*What is needed*. Nothing but an exact copy is wanted: the line with "1441x840 pixels." and each line after it in the data below, last line included.

*Stored data entries*.
*** Block opens ***

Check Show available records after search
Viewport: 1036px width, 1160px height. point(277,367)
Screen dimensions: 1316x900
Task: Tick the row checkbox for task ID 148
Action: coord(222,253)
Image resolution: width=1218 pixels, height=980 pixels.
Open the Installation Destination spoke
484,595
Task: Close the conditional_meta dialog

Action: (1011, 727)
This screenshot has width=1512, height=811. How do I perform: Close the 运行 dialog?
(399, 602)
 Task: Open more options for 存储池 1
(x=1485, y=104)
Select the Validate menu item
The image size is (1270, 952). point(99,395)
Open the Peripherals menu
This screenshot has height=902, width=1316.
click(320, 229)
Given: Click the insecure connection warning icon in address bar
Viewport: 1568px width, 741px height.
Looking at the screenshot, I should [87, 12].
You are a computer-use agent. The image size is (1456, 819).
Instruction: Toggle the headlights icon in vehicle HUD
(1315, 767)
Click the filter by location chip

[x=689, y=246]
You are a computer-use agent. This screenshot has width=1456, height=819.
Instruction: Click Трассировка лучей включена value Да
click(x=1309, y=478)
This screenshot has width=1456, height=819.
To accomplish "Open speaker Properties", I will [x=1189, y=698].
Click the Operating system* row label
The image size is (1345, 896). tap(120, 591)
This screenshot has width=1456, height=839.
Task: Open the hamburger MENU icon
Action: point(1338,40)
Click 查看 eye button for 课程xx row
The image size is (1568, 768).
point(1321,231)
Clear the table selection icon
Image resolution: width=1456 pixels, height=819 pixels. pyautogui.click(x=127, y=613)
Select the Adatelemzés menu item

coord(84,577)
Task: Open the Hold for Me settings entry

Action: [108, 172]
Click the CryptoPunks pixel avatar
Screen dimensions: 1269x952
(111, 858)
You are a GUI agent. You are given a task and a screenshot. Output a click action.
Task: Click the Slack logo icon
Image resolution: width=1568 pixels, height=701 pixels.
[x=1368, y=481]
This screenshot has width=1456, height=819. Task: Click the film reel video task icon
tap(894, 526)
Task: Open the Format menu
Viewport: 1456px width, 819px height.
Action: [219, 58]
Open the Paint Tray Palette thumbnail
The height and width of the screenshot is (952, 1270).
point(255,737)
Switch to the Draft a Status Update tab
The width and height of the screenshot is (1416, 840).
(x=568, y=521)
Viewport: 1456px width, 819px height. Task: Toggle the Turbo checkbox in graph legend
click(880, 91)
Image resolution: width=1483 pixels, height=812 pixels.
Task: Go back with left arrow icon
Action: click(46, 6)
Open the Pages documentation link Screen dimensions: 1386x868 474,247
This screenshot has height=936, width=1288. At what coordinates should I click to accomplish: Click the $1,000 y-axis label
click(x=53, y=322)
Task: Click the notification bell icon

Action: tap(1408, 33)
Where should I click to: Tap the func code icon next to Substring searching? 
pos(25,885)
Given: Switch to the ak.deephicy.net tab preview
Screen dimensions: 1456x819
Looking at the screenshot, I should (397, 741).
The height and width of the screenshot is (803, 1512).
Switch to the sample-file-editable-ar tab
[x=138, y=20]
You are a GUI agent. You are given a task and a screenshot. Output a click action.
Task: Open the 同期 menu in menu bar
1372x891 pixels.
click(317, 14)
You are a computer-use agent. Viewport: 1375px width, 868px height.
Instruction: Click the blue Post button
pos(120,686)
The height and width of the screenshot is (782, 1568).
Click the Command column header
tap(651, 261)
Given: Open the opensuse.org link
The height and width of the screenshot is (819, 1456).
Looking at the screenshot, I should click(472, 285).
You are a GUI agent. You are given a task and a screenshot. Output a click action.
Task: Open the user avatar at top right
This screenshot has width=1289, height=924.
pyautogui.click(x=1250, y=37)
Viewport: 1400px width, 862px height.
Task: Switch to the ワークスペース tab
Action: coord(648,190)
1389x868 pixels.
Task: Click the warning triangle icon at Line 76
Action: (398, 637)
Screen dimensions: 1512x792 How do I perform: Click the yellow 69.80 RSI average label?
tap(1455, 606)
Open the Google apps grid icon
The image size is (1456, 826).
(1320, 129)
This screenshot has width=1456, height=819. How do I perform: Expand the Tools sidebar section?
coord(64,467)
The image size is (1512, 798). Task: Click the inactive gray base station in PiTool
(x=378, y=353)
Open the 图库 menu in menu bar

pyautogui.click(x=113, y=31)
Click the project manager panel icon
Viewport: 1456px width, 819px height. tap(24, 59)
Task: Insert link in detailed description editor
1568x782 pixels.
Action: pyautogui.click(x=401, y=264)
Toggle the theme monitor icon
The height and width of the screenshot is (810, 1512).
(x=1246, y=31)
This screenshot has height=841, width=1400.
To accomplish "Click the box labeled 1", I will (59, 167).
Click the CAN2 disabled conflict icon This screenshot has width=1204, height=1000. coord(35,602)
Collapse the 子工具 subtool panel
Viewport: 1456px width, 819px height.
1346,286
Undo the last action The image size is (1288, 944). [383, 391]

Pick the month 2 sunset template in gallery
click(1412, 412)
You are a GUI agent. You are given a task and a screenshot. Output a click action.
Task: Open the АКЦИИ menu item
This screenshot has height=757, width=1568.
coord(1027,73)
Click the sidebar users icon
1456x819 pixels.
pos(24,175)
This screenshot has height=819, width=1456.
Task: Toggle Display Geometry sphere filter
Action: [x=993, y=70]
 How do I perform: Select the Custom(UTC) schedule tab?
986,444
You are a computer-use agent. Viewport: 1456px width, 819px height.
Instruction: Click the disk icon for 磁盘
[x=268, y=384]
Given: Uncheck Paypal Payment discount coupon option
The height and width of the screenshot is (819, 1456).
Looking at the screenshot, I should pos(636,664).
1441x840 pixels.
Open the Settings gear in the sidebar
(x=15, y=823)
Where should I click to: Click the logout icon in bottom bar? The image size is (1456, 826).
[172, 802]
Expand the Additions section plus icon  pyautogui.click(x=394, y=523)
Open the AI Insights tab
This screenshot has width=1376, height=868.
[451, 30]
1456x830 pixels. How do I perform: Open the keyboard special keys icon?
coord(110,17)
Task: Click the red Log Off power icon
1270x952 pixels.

*** Block closes ***

*Solved problem*.
1441x840 pixels.
Open the Settings gear in the sidebar
(x=15, y=823)
Where should I click to: Click the logout icon in bottom bar? The image size is (1456, 826).
[172, 802]
Expand the Additions section plus icon  pyautogui.click(x=394, y=523)
Open the AI Insights tab
This screenshot has width=1376, height=868.
[451, 30]
1456x830 pixels. How do I perform: Open the keyboard special keys icon?
coord(110,17)
Task: Click the red Log Off power icon
1270x952 pixels.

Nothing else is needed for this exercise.